Looking ahead we see a significant upturn based on the messages being received from our clients and those approaching us, the following is the feedback from my recent Far East visit (for those whom I met, I apologise for the paraphrasing however I believe this reflects the essence of our conversation!) ;
 
‘I think the market will be right for us in the second half’
 
‘I know one can’t call the bottom but I think 2nd half of 2009 is right’
 
‘We are sitting on $xxxm in cash and do not want to be holding such cash in 2 years from now’
 
‘The world is going to get a lot worse, cash is the only sensible thing to be in’
 
‘I see few opportunities in the world but London makes me comfortable’
 
‘I will be over in April and look to buy in the next six months’
 
‘I want to see the bottom before I buy, I know that may mean I pay more, but it may not!’
 
‘We have been waiting for years to buy, prices just kept going up. I don’t know how far they will now fall but I am not prepared to be priced out again. Thanks to the currency, 50% off is reason enough, as long as it is the right property’
 
‘We have no gearing on our property and we need to see it working better for us. Finance deals are now too attractive to ignore’.
 
‘The question for us is London or Hong Kong?’
 
‘We have been talking for years, looks like the time is about right finally’
 
‘I can’t see any reason to hurry’
 
‘If we can sell the investment flat in London, I would buy again for myself’
 
‘I will definitely buy this year, are you sure I can borrow at 3.5%?!’
 
‘I will sell one of the flats and probably look to trade up’
 
‘I will have cash by the end of the year and am keen to buy another’
 
‘I don’t see any end to this current crisis but inflation around the corner worries me.
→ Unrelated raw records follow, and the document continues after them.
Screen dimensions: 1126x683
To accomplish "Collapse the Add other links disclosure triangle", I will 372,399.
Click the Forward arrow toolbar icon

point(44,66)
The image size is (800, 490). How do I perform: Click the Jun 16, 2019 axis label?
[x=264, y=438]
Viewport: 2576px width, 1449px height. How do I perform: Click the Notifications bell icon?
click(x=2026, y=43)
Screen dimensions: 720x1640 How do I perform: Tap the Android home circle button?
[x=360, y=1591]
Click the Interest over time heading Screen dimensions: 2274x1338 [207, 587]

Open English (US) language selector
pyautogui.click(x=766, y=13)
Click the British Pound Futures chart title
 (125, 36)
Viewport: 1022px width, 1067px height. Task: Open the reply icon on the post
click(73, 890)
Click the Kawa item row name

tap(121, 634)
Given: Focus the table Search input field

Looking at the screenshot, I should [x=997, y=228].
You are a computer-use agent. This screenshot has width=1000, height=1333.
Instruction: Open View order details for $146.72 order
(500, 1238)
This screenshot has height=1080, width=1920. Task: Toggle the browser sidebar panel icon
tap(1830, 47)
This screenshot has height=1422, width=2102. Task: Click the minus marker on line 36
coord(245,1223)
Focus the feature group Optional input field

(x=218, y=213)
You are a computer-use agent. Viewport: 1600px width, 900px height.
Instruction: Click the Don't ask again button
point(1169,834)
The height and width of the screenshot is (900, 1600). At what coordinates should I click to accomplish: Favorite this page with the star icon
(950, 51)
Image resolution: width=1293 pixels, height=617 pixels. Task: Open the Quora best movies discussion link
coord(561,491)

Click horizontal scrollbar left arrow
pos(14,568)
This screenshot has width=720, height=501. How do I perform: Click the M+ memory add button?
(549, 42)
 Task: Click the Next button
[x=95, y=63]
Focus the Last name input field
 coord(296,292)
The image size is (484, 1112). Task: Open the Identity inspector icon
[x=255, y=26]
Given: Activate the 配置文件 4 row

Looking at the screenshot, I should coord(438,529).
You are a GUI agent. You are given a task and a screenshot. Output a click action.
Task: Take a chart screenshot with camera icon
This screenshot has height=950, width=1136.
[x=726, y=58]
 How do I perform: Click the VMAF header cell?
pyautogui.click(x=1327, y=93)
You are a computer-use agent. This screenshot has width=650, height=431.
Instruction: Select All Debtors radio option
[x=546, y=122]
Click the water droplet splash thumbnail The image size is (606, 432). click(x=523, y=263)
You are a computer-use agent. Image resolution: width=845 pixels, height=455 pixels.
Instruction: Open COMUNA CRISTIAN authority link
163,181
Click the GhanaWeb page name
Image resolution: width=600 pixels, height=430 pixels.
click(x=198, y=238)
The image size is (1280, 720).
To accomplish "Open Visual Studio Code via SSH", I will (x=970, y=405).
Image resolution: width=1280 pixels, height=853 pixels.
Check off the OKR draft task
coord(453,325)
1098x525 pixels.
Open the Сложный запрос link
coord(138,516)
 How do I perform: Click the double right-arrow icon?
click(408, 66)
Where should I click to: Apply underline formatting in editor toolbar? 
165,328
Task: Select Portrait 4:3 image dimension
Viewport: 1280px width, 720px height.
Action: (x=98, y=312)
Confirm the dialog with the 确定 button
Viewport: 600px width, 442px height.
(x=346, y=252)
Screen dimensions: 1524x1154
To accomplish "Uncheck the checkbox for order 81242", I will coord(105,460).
I am very heavy in gold and am thinking either HK or Singapore property in mid 2010’
 
‘We sold everything in London a few years back, we are coming over to look at opportunities this month’
 
‘I regret selling when I did as I know I will find it next to impossible to find the same again’
 
‘Where are the distressed sellers, surely there are distressed sellers? We are constantly being offered commercial buildings, what is it with the residential market in London?!’
 
‘We sense the second half of 2009 but will more likely have funds early next year’
 
‘I don’t see prices rising very quickly, but I said that six years ago. If we can get what we want we will buy this year’
 
‘London is a very tight market, we want to invest but we need you to find the right opportunity’
 
What is becoming abundantly clear is that there is this fairly recent consensus that the market will be at or near bottom by the end of 2009. If this proves correct then the buying opportunity is in the first half of 2009. Just this week we received Savills latest research bulletin and they would appear to be the first to predict a bottom in the prime London market.    
 
In their words ‘It is arguable that most of the anticipated falls in prime London have already occurred’.
 
For those who are rightly wary of Estate Agents bearing good news, I would reiterate that Savills Research is broadly respected as the most objective within the industry and not simply a mouthpiece for their sales teams. They too draw the distinction between prime London and the broad UK market, the latter not expected to start its recovery for a further few years. Even the press are looking to switch the theme of their reports as the Evening Standard today illustrates with a heading ‘Buy, Buy, Buy’ as they focus on the surge of buyer interest.
 
It is tempting to start to talk about the world economy and hopes of recovery, but who knows the real answer and anyway the world is not short of opinions! We all agree I think that we are currently in a deep mess. What I detect however, similar to the time following the dot.com bubble bursting, is that there is for many people an instinctivereturn to assets that are easily understood and, ideally, tangible. There is the cash under the mattress brigade and then there are the forward lookers. The world will turn around, growth will return and London will again be ridiculously expensive (according to the Economist’s cost of living index, currently standing as a lowly 27th most expensive city in the world, thanks no doubt to the currency) Today the fortunate ones can buy a chunk of GOOD London property at prices that others, as well as ourselves, are clearly seeing as fair value…….or better.